What's in a Business License?

CALABASAS, Calif. (MainStreet) -- Business owners must comply with government requirements regarding business licenses, permits and tax registration -- usually before making their first sale.

But knowing which forms to fill out at the county, state and federal level can be confusing and time-consuming.
Starting a business such as a food truck in Los Angeles would likely required city permits and licenses include a business license, zoning approval and a land use permit, as well as county and state permits and licenses.

"The biggest concern is, 'Did I find them all?' That's where people get nervous," says Deborah Sweeney, CEO of MyCorporation, an online document filing and research assistance service for small businesses forming limited liability companies or corporations.

Sweeney answered a few basic questions on the topic of business licenses.

Why do small-business owners need a business license?

Sweeney: A business license is a type of legal authorization to operate a business in a city, county or state. A license may even be required on a federal level. In order to determine whether or not a license is necessary, you should first check with the state and/or county in which your business is located.

As a general rule, most business need one or more federal, state, county or local licenses or permits in order to operate. Licenses and permits can range from basic to extremely specific, depending on the location and type of the business.

Imagine you want start a sidewalk or street vendor business such as a food truck in Los Angeles. A sample of the city's required permits and licenses include a business license, zoning approval and a land use permit. County permits may include a fictitious-name filing and a public health operating license. State permits and licenses may include occupational safety and health information, sales and use information and workers compensation information.

Do small-business owners need a license if they run their business out of their home?

Sweeney: Investigate local zoning ordinances covering home-based businesses. Some residential neighborhoods have strict zoning restrictions that may prevent you from doing business out of your home. Condominiums and planned communities may have bylaws that could affect your ability to do business out of your home. Yet it may be possible to get a variance or conditional-use permit. In many areas, attitudes toward home-based businesses are becoming more supportive, making it easier to obtain a variance.

What is an Employer Identification Number?

Sweeney: An Employer Identification Number, or EIN, is also known as a federal tax ID. It is similar to a Social Security number for your business and allows you to identify your business on important government forms and official documents. Oftentimes, wholesale distributors require either a federal tax ID or a seller's permit from a retailer.

An EIN can be considered a business license. It gives you the tax ID that banks require, but sometimes they don't title it as a business license. It's more of a federal filing.

You are required to have an EIN in some, but not all circumstances. An EIN is required if:
  • Your business has employees.
  • Your business is a corporation or partnership.
  • You file any of the following tax returns: employment, excise or alcohol, tobacco and firearms.
  • You withhold taxes on income paid to a nonresident alien.
  • You are involved with: trusts, IRAs, estates, real estate mortgage investment conduits, nonprofit organizations, farmers' cooperatives or plan administrators.

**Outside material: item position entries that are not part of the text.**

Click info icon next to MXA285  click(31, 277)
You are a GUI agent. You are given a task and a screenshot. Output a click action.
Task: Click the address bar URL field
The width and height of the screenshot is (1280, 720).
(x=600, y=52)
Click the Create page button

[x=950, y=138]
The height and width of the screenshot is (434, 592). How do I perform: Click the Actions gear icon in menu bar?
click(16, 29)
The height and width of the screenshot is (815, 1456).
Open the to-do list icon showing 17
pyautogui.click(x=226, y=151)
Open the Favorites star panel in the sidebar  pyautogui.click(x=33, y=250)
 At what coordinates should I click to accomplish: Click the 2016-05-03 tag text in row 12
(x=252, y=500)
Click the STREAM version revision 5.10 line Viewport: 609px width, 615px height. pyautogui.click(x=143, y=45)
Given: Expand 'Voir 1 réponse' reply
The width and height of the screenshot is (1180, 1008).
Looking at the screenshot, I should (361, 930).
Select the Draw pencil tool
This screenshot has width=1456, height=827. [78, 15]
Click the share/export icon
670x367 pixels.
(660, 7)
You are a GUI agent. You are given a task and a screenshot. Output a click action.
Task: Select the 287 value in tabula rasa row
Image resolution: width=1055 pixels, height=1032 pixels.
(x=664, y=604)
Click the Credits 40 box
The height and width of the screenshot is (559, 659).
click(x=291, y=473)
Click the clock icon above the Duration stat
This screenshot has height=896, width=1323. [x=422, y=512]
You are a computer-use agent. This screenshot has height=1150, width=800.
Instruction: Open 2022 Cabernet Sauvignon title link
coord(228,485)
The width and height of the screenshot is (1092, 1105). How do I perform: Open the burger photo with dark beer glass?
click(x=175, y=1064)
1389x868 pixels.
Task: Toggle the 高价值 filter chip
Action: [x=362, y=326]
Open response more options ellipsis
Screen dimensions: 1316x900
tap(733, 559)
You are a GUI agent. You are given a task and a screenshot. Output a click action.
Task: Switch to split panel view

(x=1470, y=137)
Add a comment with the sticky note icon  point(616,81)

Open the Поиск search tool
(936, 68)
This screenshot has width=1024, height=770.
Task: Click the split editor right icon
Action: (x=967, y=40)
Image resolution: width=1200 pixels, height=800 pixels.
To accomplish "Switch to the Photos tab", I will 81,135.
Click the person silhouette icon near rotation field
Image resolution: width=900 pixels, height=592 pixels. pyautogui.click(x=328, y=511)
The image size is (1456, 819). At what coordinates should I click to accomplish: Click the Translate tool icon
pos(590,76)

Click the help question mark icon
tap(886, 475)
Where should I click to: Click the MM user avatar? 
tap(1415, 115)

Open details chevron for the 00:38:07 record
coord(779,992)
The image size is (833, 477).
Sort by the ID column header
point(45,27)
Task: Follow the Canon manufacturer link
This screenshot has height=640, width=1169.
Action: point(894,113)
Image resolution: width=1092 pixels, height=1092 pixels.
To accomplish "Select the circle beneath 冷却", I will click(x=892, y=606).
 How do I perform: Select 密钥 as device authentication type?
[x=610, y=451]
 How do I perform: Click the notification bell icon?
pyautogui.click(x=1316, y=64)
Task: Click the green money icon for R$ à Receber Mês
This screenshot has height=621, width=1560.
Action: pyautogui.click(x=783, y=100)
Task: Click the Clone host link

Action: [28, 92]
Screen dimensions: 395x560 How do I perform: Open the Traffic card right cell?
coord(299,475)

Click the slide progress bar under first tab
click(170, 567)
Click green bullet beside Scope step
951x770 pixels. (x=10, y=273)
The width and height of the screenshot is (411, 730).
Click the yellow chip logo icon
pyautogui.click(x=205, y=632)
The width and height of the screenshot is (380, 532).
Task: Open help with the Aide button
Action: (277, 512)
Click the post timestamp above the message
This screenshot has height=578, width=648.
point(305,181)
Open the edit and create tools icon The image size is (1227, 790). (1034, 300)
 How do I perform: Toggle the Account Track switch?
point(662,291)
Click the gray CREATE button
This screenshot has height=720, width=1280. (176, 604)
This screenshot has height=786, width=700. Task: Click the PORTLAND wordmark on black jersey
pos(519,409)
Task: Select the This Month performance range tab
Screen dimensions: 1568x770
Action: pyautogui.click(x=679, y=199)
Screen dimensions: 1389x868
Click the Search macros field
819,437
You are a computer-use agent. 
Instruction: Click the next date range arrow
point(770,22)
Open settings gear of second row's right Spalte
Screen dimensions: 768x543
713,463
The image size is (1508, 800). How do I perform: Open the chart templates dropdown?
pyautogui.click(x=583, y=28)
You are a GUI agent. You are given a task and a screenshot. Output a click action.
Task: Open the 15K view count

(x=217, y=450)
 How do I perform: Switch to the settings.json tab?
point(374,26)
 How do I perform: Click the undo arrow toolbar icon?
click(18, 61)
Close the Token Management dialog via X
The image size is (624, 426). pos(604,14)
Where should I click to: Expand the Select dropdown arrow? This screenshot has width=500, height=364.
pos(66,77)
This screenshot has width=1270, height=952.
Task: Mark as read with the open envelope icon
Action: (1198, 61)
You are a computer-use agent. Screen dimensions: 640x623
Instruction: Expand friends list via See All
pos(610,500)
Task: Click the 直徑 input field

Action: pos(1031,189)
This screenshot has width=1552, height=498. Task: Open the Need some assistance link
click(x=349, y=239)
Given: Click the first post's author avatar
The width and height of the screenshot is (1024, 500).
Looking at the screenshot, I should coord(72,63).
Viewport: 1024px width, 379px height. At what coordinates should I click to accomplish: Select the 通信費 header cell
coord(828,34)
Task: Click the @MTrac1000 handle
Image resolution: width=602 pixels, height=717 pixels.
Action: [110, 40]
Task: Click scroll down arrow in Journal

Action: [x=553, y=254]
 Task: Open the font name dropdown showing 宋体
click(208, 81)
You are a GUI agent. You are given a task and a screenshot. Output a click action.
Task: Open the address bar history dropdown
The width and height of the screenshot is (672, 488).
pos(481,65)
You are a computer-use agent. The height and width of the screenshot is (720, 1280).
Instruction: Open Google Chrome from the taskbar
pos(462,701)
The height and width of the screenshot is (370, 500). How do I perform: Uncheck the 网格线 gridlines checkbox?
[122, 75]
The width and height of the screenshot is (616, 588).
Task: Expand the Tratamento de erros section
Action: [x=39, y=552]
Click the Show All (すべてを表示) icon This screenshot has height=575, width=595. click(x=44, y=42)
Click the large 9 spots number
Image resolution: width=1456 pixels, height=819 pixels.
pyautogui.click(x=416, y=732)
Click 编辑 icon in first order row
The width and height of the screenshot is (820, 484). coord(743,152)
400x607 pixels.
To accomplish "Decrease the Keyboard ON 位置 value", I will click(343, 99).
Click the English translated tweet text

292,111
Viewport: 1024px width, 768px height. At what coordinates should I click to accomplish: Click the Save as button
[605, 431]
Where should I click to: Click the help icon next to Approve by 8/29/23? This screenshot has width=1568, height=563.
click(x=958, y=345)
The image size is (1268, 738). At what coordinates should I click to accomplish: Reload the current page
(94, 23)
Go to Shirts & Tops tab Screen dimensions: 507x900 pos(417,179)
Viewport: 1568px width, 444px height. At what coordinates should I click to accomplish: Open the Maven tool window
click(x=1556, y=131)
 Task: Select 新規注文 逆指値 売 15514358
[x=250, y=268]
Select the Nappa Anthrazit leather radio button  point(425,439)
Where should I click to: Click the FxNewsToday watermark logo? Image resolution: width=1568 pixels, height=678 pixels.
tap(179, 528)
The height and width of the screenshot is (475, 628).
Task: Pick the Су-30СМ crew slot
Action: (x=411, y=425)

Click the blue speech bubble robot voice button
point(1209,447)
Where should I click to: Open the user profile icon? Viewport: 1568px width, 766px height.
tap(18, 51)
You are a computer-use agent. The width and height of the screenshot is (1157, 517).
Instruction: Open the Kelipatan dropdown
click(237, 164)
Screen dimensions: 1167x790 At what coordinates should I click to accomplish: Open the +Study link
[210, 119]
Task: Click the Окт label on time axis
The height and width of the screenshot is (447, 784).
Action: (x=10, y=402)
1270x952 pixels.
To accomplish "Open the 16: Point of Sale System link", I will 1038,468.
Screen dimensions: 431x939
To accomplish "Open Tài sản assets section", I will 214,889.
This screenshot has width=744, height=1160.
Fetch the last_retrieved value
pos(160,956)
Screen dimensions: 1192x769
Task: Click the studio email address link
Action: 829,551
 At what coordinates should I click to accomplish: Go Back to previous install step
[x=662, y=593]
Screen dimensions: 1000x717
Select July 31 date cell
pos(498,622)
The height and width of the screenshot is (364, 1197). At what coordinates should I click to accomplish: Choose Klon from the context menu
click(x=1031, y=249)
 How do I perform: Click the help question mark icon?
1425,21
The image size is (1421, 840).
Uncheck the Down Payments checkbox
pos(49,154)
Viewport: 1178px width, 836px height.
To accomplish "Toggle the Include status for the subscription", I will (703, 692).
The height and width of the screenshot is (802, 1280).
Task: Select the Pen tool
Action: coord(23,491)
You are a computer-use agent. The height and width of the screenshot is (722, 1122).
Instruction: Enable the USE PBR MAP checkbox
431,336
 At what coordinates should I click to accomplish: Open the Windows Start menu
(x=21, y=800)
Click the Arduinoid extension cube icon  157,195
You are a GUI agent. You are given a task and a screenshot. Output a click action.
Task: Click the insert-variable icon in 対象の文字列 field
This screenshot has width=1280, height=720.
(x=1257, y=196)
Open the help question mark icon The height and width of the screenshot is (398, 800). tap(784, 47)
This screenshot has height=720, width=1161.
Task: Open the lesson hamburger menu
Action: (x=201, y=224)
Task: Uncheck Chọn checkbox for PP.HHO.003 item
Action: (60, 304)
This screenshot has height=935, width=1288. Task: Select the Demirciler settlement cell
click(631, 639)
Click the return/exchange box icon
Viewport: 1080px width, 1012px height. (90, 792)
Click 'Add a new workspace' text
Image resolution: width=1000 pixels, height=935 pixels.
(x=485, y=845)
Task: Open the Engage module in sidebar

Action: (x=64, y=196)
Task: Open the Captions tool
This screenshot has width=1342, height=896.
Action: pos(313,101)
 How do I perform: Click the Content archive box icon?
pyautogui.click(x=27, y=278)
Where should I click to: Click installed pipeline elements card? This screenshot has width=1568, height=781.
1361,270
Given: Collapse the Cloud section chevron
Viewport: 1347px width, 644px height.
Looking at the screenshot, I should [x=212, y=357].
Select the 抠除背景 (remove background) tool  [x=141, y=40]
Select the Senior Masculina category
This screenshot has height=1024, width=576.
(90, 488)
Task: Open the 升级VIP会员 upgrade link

What happens if I do not obtain the correct business licenses?

Sweeney: A business owner who does not comply with licensing and permit regulations can draw expensive fines and put their business at serious risk. Staying current with local and statewide business requirements will help ensure success and stability for a business.

What are some common mistakes made with business licenses?

Sweeney: The first one is business owners don't file at all or they are missing a filing and somehow down the road they realize the city or county is trying to fine them for penalties. Or they file information incorrectly and then get rejected. That's frustrating and time consuming. Business owners should know to research and file a business license for your particular jurisdiction.

Many times businesses have to publish in a newspaper this license information. Many jurisdictions require you do it within 30 days of obtaining the license. It's sort of an old-school formality giving notice that you are claiming the right to a business name or request of a particular license.

How much should business expect to pay for a license?

Sweeney: The average price is about $50. Some don't charge at all, but there are some counties, like in New York, that charge as much as $500. It's usually just a one-time fee but many states require business owners to renew after five years. Most states just want to know you're still doing business. It's updated paperwork, not the complete paperwork.